- Instruction: Copy out every one of the following lines word for word, with nothing changed.

- Extracted entries:
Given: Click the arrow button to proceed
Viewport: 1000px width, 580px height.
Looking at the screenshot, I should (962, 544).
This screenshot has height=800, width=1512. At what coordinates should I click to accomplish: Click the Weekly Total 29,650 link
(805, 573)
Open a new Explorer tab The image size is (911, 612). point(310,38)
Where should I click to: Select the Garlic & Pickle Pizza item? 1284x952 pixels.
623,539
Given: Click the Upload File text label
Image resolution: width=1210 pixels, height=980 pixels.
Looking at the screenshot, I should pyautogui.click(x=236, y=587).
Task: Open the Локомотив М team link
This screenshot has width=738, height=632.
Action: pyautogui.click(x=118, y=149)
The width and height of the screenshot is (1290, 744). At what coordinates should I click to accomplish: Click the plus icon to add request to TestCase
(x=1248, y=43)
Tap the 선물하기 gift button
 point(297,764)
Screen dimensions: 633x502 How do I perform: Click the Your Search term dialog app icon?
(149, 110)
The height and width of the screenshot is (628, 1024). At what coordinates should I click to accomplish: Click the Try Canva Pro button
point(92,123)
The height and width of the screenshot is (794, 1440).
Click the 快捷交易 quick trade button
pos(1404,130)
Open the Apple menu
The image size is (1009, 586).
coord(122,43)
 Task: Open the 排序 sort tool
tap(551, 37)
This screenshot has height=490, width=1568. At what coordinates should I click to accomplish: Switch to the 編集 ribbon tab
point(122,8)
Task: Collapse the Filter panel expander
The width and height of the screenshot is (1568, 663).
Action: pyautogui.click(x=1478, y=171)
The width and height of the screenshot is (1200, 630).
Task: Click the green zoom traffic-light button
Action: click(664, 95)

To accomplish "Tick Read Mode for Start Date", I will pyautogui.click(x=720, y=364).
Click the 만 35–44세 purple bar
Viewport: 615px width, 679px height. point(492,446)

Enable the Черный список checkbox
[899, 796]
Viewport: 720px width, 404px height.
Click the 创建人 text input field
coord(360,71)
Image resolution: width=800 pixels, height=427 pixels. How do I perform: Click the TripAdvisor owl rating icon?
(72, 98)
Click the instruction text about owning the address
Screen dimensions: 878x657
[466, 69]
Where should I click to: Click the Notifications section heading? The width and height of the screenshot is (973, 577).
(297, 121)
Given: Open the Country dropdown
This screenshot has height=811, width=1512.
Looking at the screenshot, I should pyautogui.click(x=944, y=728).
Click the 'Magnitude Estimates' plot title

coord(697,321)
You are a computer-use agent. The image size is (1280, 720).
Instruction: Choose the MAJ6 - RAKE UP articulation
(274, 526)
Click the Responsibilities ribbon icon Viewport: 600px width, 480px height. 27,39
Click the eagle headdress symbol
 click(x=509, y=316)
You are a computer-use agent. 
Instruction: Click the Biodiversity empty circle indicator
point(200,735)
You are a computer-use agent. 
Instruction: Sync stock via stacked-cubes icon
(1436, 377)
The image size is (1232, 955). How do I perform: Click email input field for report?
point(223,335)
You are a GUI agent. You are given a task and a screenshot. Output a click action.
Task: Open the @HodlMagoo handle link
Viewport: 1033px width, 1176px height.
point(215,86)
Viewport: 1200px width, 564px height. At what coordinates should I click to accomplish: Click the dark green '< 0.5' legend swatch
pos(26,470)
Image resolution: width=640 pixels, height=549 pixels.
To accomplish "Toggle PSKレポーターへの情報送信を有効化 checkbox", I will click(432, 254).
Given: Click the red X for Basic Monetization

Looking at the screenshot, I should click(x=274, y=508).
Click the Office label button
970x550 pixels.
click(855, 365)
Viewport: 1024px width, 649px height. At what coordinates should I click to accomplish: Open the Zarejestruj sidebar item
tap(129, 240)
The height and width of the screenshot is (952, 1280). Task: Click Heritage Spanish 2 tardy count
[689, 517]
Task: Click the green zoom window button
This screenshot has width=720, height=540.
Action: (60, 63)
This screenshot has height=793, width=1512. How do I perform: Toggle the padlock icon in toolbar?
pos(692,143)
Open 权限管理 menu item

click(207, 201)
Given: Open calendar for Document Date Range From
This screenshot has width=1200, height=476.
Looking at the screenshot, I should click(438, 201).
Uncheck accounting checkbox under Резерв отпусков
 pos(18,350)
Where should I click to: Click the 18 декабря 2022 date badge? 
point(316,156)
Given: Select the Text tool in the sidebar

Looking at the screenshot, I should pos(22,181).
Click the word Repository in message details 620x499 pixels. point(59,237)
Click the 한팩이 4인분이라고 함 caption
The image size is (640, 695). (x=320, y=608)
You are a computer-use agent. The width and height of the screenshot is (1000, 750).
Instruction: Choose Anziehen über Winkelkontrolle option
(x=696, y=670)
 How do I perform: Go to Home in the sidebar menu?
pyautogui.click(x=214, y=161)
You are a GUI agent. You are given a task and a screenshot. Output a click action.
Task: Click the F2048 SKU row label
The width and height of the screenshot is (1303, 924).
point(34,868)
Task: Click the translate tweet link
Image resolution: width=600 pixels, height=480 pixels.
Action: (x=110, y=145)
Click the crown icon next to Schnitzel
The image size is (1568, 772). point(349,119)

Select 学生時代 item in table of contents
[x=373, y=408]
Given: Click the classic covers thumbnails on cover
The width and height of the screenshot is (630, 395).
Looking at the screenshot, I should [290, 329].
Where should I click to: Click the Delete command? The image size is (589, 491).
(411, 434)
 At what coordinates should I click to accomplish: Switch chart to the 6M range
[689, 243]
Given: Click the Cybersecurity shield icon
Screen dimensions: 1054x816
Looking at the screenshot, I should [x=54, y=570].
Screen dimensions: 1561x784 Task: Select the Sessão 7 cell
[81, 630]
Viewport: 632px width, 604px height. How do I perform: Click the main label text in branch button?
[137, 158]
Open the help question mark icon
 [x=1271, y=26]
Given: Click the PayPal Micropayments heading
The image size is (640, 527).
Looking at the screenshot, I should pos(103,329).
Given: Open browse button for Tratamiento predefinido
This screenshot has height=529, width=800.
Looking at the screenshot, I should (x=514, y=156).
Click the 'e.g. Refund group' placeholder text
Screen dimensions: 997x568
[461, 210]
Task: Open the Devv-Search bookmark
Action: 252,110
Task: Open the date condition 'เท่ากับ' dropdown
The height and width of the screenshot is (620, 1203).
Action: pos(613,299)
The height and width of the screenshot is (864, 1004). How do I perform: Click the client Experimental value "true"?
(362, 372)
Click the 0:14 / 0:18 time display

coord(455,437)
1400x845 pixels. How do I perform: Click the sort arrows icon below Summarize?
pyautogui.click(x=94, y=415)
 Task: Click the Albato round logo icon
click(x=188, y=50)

- Correct result:
Given: Click the arrow button to proceed
Viewport: 1000px width, 580px height.
Looking at the screenshot, I should (962, 544).
This screenshot has height=800, width=1512. At what coordinates should I click to accomplish: Click the Weekly Total 29,650 link
(805, 573)
Open a new Explorer tab The image size is (911, 612). point(310,38)
Where should I click to: Select the Garlic & Pickle Pizza item? 1284x952 pixels.
623,539
Given: Click the Upload File text label
Image resolution: width=1210 pixels, height=980 pixels.
Looking at the screenshot, I should pyautogui.click(x=236, y=587).
Task: Open the Локомотив М team link
This screenshot has width=738, height=632.
Action: pyautogui.click(x=118, y=149)
The width and height of the screenshot is (1290, 744). At what coordinates should I click to accomplish: Click the plus icon to add request to TestCase
(x=1248, y=43)
Tap the 선물하기 gift button
 point(297,764)
Screen dimensions: 633x502 How do I perform: Click the Your Search term dialog app icon?
(149, 110)
The height and width of the screenshot is (628, 1024). At what coordinates should I click to accomplish: Click the Try Canva Pro button
point(92,123)
The height and width of the screenshot is (794, 1440).
Click the 快捷交易 quick trade button
pos(1404,130)
Open the Apple menu
The image size is (1009, 586).
coord(122,43)
 Task: Open the 排序 sort tool
tap(551, 37)
This screenshot has height=490, width=1568. At what coordinates should I click to accomplish: Switch to the 編集 ribbon tab
point(122,8)
Task: Collapse the Filter panel expander
The width and height of the screenshot is (1568, 663).
Action: pyautogui.click(x=1478, y=171)
The width and height of the screenshot is (1200, 630).
Task: Click the green zoom traffic-light button
Action: click(664, 95)

To accomplish "Tick Read Mode for Start Date", I will pyautogui.click(x=720, y=364).
Click the 만 35–44세 purple bar
Viewport: 615px width, 679px height. point(492,446)

Enable the Черный список checkbox
[899, 796]
Viewport: 720px width, 404px height.
Click the 创建人 text input field
coord(360,71)
Image resolution: width=800 pixels, height=427 pixels. How do I perform: Click the TripAdvisor owl rating icon?
(72, 98)
Click the instruction text about owning the address
Screen dimensions: 878x657
[466, 69]
Where should I click to: Click the Notifications section heading? The width and height of the screenshot is (973, 577).
(297, 121)
Given: Open the Country dropdown
This screenshot has height=811, width=1512.
Looking at the screenshot, I should pyautogui.click(x=944, y=728).
Click the 'Magnitude Estimates' plot title

coord(697,321)
You are a computer-use agent. The image size is (1280, 720).
Instruction: Choose the MAJ6 - RAKE UP articulation
(274, 526)
Click the Responsibilities ribbon icon Viewport: 600px width, 480px height. 27,39
Click the eagle headdress symbol
 click(x=509, y=316)
You are a computer-use agent. 
Instruction: Click the Biodiversity empty circle indicator
point(200,735)
You are a computer-use agent. 
Instruction: Sync stock via stacked-cubes icon
(1436, 377)
The image size is (1232, 955). How do I perform: Click email input field for report?
point(223,335)
You are a GUI agent. You are given a task and a screenshot. Output a click action.
Task: Open the @HodlMagoo handle link
Viewport: 1033px width, 1176px height.
point(215,86)
Viewport: 1200px width, 564px height. At what coordinates should I click to accomplish: Click the dark green '< 0.5' legend swatch
pos(26,470)
Image resolution: width=640 pixels, height=549 pixels.
To accomplish "Toggle PSKレポーターへの情報送信を有効化 checkbox", I will click(432, 254).
Given: Click the red X for Basic Monetization

Looking at the screenshot, I should click(x=274, y=508).
Click the Office label button
970x550 pixels.
click(855, 365)
Viewport: 1024px width, 649px height. At what coordinates should I click to accomplish: Open the Zarejestruj sidebar item
tap(129, 240)
The height and width of the screenshot is (952, 1280). Task: Click Heritage Spanish 2 tardy count
[689, 517]
Task: Click the green zoom window button
This screenshot has width=720, height=540.
Action: (60, 63)
This screenshot has height=793, width=1512. How do I perform: Toggle the padlock icon in toolbar?
pos(692,143)
Open 权限管理 menu item

click(207, 201)
Given: Open calendar for Document Date Range From
This screenshot has width=1200, height=476.
Looking at the screenshot, I should click(438, 201).
Uncheck accounting checkbox under Резерв отпусков
 pos(18,350)
Where should I click to: Click the 18 декабря 2022 date badge? 
point(316,156)
Given: Select the Text tool in the sidebar

Looking at the screenshot, I should pos(22,181).
Click the word Repository in message details 620x499 pixels. point(59,237)
Click the 한팩이 4인분이라고 함 caption
The image size is (640, 695). (x=320, y=608)
You are a computer-use agent. The width and height of the screenshot is (1000, 750).
Instruction: Choose Anziehen über Winkelkontrolle option
(x=696, y=670)
 How do I perform: Go to Home in the sidebar menu?
pyautogui.click(x=214, y=161)
You are a GUI agent. You are given a task and a screenshot. Output a click action.
Task: Click the F2048 SKU row label
The width and height of the screenshot is (1303, 924).
point(34,868)
Task: Click the translate tweet link
Image resolution: width=600 pixels, height=480 pixels.
Action: (x=110, y=145)
Click the crown icon next to Schnitzel
The image size is (1568, 772). point(349,119)

Select 学生時代 item in table of contents
[x=373, y=408]
Given: Click the classic covers thumbnails on cover
The width and height of the screenshot is (630, 395).
Looking at the screenshot, I should [290, 329].
Where should I click to: Click the Delete command? The image size is (589, 491).
(411, 434)
 At what coordinates should I click to accomplish: Switch chart to the 6M range
[689, 243]
Given: Click the Cybersecurity shield icon
Screen dimensions: 1054x816
Looking at the screenshot, I should [x=54, y=570].
Screen dimensions: 1561x784 Task: Select the Sessão 7 cell
[81, 630]
Viewport: 632px width, 604px height. How do I perform: Click the main label text in branch button?
[137, 158]
Open the help question mark icon
 [x=1271, y=26]
Given: Click the PayPal Micropayments heading
The image size is (640, 527).
Looking at the screenshot, I should pos(103,329).
Given: Open browse button for Tratamiento predefinido
This screenshot has height=529, width=800.
Looking at the screenshot, I should (x=514, y=156).
Click the 'e.g. Refund group' placeholder text
Screen dimensions: 997x568
[461, 210]
Task: Open the Devv-Search bookmark
Action: 252,110
Task: Open the date condition 'เท่ากับ' dropdown
The height and width of the screenshot is (620, 1203).
Action: pos(613,299)
The height and width of the screenshot is (864, 1004). How do I perform: Click the client Experimental value "true"?
(362, 372)
Click the 0:14 / 0:18 time display

coord(455,437)
1400x845 pixels. How do I perform: Click the sort arrows icon below Summarize?
pyautogui.click(x=94, y=415)
 Task: Click the Albato round logo icon
click(x=188, y=50)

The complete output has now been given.